We draw the bootstrap distribution on the following
hist(Tboot, breaks = 16, freq=FALSE, main = "Bootstrap distribution with n= 1000")
curve(dnorm(x, mean(x), sd(x)), add = TRUE)
The figure above represent the approximation of the sampling
distribution of the sample ab. Both distributions have similar
shape and spread. The mean of Tboot is -0.23, which is quite
close to the median. The spread of the distribution appears to be quite
consistent with the standard deviation we specified in the
distribution.
Finally, we can also compute the values of 𝜇 ± 3𝜎; indeed it is known that, for the Gaussian distribution, more than 99% of the realizations are in the interval [𝜇 − 3𝜎, 𝜇 + 3𝜎]. We can therefore evaluate if the number of generated data outside this interval is very limited.
x_Max <- mean(Tboot)+3*sd(Tboot); x_Max
## [1] 0.8008262
x_Min <- mean(Tboot)-3*sd(Tboot); x_Min
## [1] -1.261847
length(Tboot[Tboot < x_Min])
## [1] 3
length(Tboot[Tboot > x_Max])
## [1] 4
We detect the presence of only 5 observations that fall outside the
calculated interval, a very low number, which is consistent with the
information known from a theoretical point of view; in particular, 3 of
them are in the left tail and 4 in the right tail.
Now we compute the confidence interval at a confidence level of 95% with the percentile method and then we depict the corresponding histogram.
alpha <- 0.05
round(quantile(Tboot, c(0.025, 0.975)),2)
## 2.5% 97.5%
## -0.94 0.41
the confident interval for the skewness computing at confidence level of
0.95 is [-0.94, 0.41]: the lower bound is (-0.94), while the upper bound
is (0.41). This represent the expected range of the skewness in the
population.
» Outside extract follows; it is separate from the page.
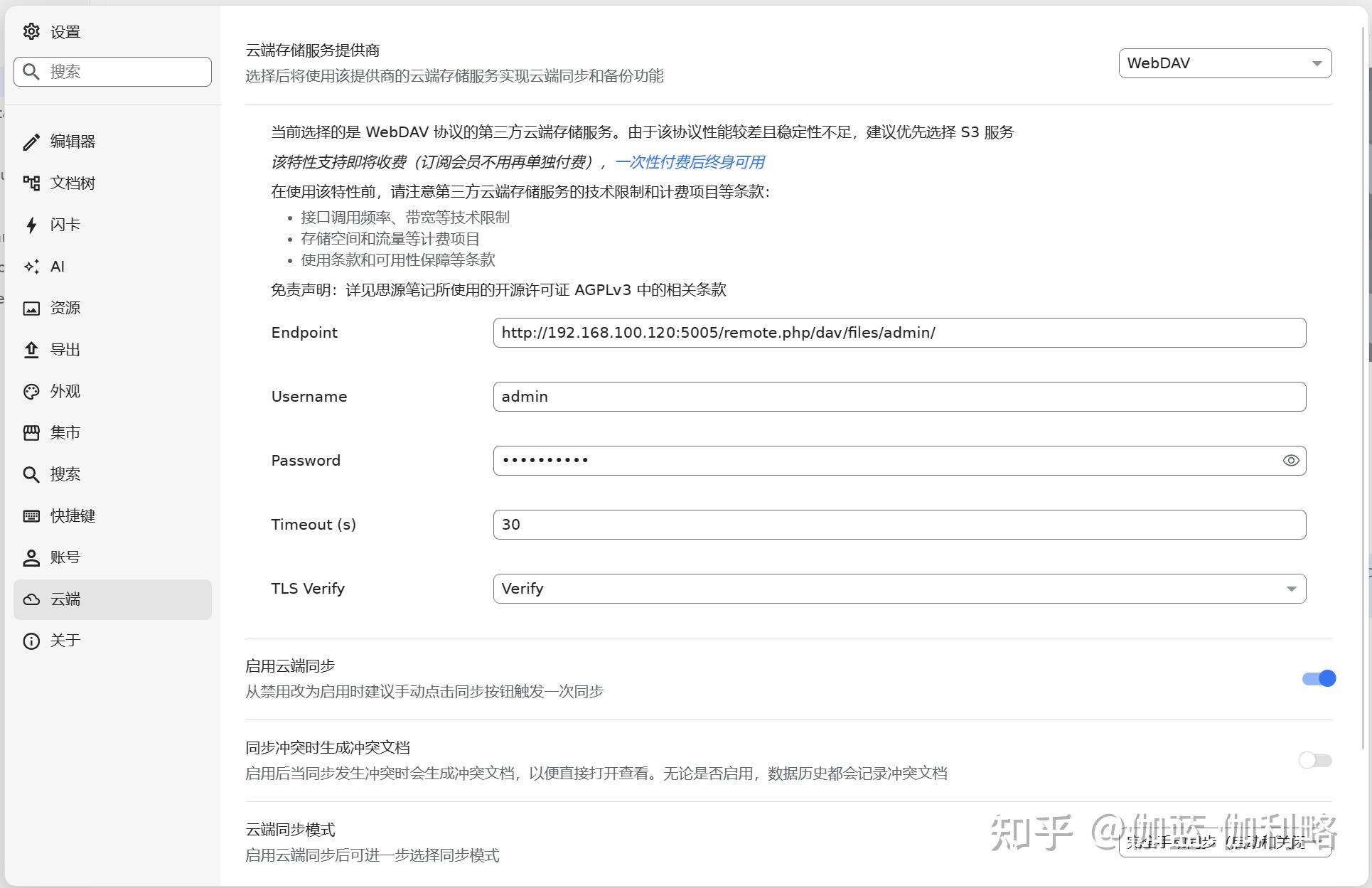Follow the 一次性付费后终身可用 payment link
This screenshot has width=1372, height=888.
click(688, 162)
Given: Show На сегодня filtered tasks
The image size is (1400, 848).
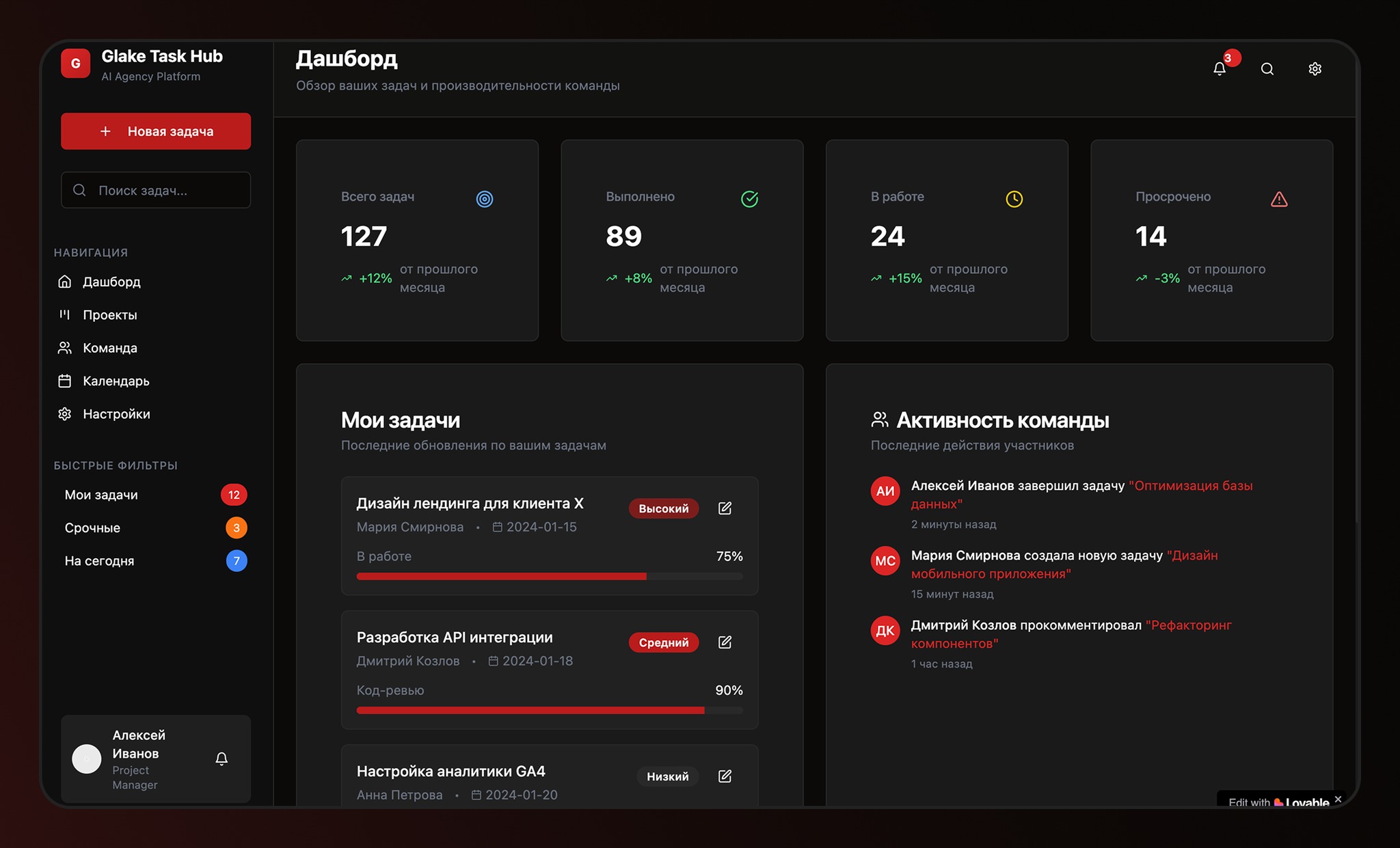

So the Tboot has values that can range in this
interval and the length is not very huge proportioned to the
distribution of the observations. Indeed the precision is quite
high.
sB<- mean(Tboot)
Q <- quantile(Tboot, c(0.025, 0.975))
Q[1]; Q[2]
## 2.5%
## -0.9431137
## 97.5%
## 0.4123592
hist(Tboot,
breaks = 60,
freq=FALSE,
main = "Bootstrap distribution with B = 1000 ",
xlab = "Skewness index",
col = "gray",
ylab = "Density")
#
abline( v = c(sk,sB,Q[1], Q[2]),
col = c("red", "blue", "green", "green"))
#
legend(0.5,0.5,
c("Estimate", "Mean of B",
"conf. int1", "conf. int2"),
col = c("red", "blue", "green", "green"),
lty = c(1,1,1,1),
lwd = c(3,3,3,3),
cex = 0.7)
In the figure are depict the realized values of the skewness that we
calculated for each bootstrap sample. These are the possible values of
the skewness with the reference of the population = 1000. The red line
represents the point estimate of the skewness in the original data, the
blue line explains the mean skewness generated by bootstrap method,
while the green lines represent the extremes bound for the parameter. We
observe that the two means are quite close and the value of the skewness
fails in range [-0.94, 0.41], regarding of confidence of 95%.